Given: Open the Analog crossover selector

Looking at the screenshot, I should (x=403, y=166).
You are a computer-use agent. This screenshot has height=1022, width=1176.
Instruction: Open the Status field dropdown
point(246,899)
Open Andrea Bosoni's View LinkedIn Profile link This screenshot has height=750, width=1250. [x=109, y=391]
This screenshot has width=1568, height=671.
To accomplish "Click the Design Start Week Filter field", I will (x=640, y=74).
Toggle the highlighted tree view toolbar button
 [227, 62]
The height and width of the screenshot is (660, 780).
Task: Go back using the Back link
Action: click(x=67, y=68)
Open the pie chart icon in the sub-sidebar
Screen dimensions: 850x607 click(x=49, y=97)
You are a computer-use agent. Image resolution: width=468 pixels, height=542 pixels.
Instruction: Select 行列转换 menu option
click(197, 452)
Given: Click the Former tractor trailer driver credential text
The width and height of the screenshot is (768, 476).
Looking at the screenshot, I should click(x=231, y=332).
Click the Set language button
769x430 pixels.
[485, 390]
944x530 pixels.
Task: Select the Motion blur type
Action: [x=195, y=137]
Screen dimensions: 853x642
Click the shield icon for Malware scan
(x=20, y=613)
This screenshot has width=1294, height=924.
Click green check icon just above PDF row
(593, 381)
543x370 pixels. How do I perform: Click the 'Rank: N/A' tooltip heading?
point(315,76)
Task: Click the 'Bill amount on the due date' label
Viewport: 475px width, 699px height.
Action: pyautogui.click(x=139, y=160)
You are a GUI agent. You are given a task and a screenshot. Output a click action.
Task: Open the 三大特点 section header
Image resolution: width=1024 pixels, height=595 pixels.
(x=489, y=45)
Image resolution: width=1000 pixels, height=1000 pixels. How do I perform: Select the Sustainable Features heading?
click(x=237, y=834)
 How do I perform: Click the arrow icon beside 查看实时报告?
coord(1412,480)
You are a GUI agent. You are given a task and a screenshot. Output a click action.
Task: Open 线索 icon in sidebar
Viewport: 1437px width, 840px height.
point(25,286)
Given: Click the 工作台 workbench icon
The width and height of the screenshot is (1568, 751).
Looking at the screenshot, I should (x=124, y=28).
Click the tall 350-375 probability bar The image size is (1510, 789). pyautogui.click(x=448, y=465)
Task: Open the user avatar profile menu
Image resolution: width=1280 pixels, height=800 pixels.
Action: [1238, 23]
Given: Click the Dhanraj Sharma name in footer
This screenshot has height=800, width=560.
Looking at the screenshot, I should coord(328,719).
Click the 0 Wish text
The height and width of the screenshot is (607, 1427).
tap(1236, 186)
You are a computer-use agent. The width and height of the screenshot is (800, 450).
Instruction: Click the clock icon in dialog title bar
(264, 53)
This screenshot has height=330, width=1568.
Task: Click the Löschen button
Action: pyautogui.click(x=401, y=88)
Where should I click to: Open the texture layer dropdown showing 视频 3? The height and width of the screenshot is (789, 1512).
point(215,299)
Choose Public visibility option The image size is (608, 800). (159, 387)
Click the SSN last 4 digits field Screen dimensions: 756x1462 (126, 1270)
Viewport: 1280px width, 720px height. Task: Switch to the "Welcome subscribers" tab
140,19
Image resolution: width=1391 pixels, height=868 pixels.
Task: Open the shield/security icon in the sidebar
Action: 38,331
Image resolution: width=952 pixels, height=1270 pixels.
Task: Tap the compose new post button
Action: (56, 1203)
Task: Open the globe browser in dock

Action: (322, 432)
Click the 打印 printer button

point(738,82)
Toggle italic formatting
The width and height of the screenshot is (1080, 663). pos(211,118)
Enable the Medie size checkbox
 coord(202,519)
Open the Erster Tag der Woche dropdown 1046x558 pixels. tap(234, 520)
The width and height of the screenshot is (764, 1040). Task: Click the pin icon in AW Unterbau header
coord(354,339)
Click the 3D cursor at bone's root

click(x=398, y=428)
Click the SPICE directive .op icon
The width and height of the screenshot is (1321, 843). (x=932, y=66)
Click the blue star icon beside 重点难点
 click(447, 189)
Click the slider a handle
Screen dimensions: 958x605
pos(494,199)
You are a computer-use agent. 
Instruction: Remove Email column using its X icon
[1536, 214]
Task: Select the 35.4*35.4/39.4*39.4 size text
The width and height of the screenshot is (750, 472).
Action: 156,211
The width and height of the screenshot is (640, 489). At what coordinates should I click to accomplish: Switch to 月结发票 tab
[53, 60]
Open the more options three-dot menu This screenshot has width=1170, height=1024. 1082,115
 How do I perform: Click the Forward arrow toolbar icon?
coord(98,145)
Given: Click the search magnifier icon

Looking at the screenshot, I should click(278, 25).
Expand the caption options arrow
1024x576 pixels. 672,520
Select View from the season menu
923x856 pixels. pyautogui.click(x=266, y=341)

> Exercise goal: In the records above, locate the line that contains "Viewport: 1280px width, 720px". Repeat it and every line after it, exactly, and nothing else.

> Answer to this problem:
Viewport: 1280px width, 720px height. Task: Switch to the "Welcome subscribers" tab
140,19
Image resolution: width=1391 pixels, height=868 pixels.
Task: Open the shield/security icon in the sidebar
Action: 38,331
Image resolution: width=952 pixels, height=1270 pixels.
Task: Tap the compose new post button
Action: (56, 1203)
Task: Open the globe browser in dock

Action: (322, 432)
Click the 打印 printer button

point(738,82)
Toggle italic formatting
The width and height of the screenshot is (1080, 663). pos(211,118)
Enable the Medie size checkbox
 coord(202,519)
Open the Erster Tag der Woche dropdown 1046x558 pixels. tap(234, 520)
The width and height of the screenshot is (764, 1040). Task: Click the pin icon in AW Unterbau header
coord(354,339)
Click the 3D cursor at bone's root

click(x=398, y=428)
Click the SPICE directive .op icon
The width and height of the screenshot is (1321, 843). (x=932, y=66)
Click the blue star icon beside 重点难点
 click(447, 189)
Click the slider a handle
Screen dimensions: 958x605
pos(494,199)
You are a computer-use agent. 
Instruction: Remove Email column using its X icon
[1536, 214]
Task: Select the 35.4*35.4/39.4*39.4 size text
The width and height of the screenshot is (750, 472).
Action: 156,211
The width and height of the screenshot is (640, 489). At what coordinates should I click to accomplish: Switch to 月结发票 tab
[53, 60]
Open the more options three-dot menu This screenshot has width=1170, height=1024. 1082,115
 How do I perform: Click the Forward arrow toolbar icon?
coord(98,145)
Given: Click the search magnifier icon

Looking at the screenshot, I should click(278, 25).
Expand the caption options arrow
1024x576 pixels. 672,520
Select View from the season menu
923x856 pixels. pyautogui.click(x=266, y=341)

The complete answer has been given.